As well as this, memories of spending whole days befriending and following cats in her neighbourhood kindled her passion to make the film. “As a child, you can spend the whole day with a cat and watch it, and see how it lives. As an adult, other things get in the way. It’s amazing how much of their lives we miss out on. Even the people we spoke with, who know these cats, didn’t know the full story.”
For Torun, however, cinema has done little to counter negative attitudes to cats. “The problem is that most cats on screen don’t seem very happy to be there. They are usually good motivation for a character – like Jones in Alien (1979). I often think animations serve cats better, like A Cat in Paris (2010) or The AristoCats (1970).”
While Kedi afforded Torun the opportunity to explore her lifelong passion for the street cats of Istanbul, she hopes that people will take away a different perspective on how humans and cats co-exist.

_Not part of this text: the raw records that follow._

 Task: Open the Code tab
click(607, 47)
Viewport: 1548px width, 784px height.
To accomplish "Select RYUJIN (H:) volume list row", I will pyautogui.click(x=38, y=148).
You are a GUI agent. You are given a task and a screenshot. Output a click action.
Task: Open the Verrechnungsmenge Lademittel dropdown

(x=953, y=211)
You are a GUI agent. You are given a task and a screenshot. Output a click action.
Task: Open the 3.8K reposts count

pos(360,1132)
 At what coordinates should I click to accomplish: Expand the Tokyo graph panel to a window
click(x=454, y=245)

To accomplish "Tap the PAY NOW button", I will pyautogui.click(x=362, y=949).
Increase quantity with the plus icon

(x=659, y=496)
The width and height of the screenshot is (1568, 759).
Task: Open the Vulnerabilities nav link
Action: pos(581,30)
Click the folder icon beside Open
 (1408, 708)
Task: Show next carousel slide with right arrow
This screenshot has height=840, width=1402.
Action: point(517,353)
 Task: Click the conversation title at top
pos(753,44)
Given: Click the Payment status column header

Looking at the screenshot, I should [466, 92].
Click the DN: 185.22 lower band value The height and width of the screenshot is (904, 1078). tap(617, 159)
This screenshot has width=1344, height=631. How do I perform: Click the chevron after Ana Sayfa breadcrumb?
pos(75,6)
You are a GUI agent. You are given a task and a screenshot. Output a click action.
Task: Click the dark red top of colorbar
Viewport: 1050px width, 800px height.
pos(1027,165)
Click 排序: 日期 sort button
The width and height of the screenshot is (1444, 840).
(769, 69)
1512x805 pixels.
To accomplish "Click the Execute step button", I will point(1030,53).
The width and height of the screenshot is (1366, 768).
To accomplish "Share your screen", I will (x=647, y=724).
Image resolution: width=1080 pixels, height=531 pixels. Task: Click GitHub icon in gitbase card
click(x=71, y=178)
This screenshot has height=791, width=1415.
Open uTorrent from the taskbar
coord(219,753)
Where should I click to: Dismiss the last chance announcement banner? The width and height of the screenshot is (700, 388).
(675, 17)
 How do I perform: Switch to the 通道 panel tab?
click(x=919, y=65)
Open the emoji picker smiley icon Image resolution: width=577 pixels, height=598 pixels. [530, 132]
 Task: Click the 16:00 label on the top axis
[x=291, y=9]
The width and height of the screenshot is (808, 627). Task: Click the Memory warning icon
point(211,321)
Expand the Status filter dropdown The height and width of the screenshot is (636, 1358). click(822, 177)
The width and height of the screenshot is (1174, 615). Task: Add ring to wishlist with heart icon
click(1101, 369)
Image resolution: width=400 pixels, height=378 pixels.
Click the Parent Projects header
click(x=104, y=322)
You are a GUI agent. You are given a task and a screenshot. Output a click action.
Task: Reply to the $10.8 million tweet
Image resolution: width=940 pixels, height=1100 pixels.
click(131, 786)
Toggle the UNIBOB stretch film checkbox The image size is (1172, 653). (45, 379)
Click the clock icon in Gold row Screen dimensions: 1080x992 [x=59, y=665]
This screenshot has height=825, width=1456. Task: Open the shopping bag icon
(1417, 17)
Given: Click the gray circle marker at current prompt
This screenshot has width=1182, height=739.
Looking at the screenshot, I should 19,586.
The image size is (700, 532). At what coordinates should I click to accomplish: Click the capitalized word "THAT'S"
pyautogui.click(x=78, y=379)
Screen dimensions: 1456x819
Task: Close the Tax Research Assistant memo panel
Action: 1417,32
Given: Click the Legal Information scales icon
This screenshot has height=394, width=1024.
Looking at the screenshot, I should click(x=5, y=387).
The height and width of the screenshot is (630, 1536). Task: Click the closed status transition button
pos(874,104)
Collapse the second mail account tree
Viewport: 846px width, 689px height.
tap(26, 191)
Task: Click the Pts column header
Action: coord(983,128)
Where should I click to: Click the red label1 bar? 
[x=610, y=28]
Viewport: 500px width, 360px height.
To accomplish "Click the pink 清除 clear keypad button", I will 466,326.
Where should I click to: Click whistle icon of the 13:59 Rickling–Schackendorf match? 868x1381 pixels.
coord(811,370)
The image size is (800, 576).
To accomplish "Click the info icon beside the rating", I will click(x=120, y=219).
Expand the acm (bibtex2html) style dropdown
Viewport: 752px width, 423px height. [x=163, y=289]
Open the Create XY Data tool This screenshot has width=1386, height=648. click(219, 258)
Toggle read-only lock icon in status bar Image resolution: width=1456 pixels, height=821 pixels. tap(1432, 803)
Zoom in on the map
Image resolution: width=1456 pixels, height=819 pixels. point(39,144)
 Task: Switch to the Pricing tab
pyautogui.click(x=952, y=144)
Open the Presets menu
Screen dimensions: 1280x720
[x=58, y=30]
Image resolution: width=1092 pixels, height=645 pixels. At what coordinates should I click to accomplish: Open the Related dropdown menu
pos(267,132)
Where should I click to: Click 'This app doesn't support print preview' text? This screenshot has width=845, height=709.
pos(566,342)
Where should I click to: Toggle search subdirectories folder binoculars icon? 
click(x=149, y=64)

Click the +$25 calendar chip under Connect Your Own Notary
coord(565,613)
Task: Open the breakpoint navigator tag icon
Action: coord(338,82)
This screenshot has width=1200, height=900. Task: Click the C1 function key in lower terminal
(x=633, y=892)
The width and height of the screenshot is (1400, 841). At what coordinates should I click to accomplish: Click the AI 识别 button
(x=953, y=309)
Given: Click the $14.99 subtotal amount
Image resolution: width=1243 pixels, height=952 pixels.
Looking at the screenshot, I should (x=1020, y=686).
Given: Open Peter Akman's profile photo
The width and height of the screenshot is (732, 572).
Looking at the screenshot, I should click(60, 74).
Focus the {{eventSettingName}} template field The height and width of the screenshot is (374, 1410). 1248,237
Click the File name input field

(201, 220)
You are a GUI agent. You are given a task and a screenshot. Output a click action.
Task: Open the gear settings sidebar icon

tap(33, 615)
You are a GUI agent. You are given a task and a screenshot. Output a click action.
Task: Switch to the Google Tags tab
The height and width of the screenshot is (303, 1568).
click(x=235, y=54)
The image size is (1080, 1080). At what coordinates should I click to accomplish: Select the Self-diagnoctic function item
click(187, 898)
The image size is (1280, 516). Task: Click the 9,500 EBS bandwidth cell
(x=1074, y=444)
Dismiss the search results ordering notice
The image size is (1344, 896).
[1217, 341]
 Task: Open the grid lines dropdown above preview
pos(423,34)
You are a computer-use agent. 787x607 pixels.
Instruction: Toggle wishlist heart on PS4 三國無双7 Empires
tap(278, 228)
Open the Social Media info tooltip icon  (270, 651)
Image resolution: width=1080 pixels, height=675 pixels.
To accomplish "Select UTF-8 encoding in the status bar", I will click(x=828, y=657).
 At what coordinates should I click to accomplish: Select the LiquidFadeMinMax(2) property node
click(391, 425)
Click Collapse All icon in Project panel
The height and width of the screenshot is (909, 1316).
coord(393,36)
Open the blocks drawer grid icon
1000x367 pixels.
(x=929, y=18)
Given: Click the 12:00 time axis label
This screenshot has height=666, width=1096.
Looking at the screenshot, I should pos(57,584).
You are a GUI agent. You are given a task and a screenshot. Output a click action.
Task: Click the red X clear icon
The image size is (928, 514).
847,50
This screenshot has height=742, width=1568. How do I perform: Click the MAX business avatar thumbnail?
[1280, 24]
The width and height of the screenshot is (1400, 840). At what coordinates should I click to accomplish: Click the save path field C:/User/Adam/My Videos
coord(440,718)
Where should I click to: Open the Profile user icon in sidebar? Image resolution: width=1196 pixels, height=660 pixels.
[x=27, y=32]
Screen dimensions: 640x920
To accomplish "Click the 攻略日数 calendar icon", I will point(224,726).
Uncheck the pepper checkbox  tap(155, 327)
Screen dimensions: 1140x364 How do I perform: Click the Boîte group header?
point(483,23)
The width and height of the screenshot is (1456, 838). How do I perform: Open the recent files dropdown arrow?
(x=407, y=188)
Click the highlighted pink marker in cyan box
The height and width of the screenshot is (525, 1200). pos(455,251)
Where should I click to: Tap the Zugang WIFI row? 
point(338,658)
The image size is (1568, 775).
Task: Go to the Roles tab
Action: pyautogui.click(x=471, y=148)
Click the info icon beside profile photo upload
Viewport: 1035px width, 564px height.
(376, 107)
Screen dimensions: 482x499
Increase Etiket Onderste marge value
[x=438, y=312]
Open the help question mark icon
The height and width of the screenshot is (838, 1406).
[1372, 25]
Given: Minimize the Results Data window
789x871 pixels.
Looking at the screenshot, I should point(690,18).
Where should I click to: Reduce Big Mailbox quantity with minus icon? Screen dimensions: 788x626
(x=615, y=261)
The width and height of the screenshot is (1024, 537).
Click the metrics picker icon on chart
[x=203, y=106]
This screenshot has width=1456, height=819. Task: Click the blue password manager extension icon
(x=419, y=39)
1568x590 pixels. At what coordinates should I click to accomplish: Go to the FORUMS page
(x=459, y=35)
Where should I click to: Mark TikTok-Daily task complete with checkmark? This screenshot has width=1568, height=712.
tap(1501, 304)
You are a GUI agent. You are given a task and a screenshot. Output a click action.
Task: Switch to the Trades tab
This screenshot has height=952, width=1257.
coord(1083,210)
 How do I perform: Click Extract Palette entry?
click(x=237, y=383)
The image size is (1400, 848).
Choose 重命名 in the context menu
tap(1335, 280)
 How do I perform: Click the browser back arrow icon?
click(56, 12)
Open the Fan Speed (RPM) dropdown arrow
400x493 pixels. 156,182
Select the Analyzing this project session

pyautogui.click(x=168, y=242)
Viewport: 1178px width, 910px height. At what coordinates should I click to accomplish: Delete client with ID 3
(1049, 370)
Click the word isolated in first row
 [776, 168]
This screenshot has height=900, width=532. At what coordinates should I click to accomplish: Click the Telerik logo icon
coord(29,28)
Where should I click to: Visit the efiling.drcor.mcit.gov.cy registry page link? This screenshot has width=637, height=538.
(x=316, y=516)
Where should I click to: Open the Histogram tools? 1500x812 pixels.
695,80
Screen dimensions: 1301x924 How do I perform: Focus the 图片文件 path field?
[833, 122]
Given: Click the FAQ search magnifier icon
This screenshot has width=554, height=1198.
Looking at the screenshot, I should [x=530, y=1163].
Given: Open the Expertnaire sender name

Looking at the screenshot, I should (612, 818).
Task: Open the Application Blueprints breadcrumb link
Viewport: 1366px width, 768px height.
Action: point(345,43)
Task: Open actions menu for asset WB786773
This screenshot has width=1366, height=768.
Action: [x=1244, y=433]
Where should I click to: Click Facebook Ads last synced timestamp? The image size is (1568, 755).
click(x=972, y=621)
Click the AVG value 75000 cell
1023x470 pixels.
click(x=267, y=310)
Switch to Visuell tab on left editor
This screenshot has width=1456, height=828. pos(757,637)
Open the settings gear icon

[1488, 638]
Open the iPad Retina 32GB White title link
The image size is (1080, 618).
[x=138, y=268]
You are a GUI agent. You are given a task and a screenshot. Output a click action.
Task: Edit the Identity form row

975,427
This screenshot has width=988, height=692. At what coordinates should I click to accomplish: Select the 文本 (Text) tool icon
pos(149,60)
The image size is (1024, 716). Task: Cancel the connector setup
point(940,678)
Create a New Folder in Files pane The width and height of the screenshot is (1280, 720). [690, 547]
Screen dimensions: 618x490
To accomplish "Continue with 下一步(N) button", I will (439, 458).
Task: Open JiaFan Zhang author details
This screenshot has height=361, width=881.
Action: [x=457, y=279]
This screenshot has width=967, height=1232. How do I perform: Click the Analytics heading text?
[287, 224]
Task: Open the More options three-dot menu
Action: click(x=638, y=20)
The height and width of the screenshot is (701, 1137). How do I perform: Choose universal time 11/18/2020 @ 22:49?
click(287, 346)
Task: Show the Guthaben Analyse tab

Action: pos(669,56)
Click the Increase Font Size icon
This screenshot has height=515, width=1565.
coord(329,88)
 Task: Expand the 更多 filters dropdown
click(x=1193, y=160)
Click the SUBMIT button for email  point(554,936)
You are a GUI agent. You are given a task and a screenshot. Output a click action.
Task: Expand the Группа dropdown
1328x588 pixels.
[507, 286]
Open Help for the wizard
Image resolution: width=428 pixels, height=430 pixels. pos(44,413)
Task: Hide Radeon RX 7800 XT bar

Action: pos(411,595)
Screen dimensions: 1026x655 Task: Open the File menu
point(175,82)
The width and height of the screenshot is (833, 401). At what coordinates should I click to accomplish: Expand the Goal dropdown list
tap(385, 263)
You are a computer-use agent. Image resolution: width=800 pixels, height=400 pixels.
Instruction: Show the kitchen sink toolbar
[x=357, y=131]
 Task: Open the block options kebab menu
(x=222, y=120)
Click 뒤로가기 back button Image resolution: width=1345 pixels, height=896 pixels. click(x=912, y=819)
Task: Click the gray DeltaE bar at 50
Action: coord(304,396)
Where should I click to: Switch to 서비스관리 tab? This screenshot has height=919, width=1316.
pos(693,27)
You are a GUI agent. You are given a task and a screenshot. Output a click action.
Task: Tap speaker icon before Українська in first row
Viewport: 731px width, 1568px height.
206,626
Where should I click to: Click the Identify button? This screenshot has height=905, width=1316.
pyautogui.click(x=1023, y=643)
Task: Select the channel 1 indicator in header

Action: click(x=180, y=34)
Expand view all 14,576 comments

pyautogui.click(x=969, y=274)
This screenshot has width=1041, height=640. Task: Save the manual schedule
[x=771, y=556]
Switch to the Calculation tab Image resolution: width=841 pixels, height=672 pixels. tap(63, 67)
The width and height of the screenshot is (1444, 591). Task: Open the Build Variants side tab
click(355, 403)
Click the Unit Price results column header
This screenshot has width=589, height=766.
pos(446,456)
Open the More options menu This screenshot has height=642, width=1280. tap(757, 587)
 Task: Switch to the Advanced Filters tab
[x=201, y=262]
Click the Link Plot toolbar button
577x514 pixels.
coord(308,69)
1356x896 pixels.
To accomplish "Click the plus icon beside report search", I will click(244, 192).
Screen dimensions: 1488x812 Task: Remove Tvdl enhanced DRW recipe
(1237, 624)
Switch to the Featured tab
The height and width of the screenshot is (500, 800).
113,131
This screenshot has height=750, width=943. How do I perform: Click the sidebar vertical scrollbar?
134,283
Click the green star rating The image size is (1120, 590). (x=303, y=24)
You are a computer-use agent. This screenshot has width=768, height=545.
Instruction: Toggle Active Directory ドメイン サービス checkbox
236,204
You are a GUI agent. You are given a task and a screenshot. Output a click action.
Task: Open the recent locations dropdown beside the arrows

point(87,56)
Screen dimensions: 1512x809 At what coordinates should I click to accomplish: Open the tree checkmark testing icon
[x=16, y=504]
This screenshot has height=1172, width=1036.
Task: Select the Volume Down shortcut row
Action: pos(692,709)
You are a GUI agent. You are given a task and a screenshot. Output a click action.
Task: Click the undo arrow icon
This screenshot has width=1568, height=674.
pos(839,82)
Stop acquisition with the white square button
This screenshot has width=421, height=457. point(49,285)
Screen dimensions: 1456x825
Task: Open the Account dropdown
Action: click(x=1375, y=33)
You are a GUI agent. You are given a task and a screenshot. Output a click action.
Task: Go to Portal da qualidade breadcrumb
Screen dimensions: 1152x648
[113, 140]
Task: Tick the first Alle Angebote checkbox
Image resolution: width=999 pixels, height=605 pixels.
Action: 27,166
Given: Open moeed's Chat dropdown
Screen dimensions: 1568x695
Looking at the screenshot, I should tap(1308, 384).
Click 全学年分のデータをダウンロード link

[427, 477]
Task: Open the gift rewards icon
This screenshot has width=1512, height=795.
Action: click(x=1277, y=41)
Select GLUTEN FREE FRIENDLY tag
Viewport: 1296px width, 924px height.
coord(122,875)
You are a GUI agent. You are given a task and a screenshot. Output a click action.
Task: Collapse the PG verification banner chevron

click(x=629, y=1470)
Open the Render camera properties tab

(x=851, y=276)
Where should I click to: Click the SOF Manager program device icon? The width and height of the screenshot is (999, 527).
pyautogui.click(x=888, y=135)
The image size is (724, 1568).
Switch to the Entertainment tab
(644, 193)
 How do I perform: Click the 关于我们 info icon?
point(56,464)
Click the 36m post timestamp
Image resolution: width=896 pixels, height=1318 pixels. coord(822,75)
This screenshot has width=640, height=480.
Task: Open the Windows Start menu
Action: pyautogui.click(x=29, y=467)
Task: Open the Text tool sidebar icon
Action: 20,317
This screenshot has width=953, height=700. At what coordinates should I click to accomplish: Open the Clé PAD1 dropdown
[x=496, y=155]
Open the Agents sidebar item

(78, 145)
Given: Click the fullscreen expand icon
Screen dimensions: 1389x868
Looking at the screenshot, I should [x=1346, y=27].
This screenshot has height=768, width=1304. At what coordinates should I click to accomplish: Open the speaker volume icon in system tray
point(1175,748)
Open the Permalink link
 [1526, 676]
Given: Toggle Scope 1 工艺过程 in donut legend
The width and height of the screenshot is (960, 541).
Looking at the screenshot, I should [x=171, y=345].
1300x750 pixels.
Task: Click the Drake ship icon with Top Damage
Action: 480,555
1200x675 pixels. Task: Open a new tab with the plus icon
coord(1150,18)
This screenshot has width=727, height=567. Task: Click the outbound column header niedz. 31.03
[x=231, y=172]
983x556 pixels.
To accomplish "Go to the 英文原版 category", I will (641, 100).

Her fear is that the population increase and changing architectural landscape of Istanbul affects both the human and feline residents. “The street cats have evolved to like us and exist with us naturally. I’m worried that the way we have multiplied and the way we treat each other in cities is what is going to happen to the cats.”
More hopefully, she sees Kedi as an opportunity for audiences to change their perspective about sharing our cities with other animals. “There is often this black-and-white binary of cats as pets or not, and in Istanbul that isn’t the case. I think it is our loss if we can’t exist with them in a more organic way.”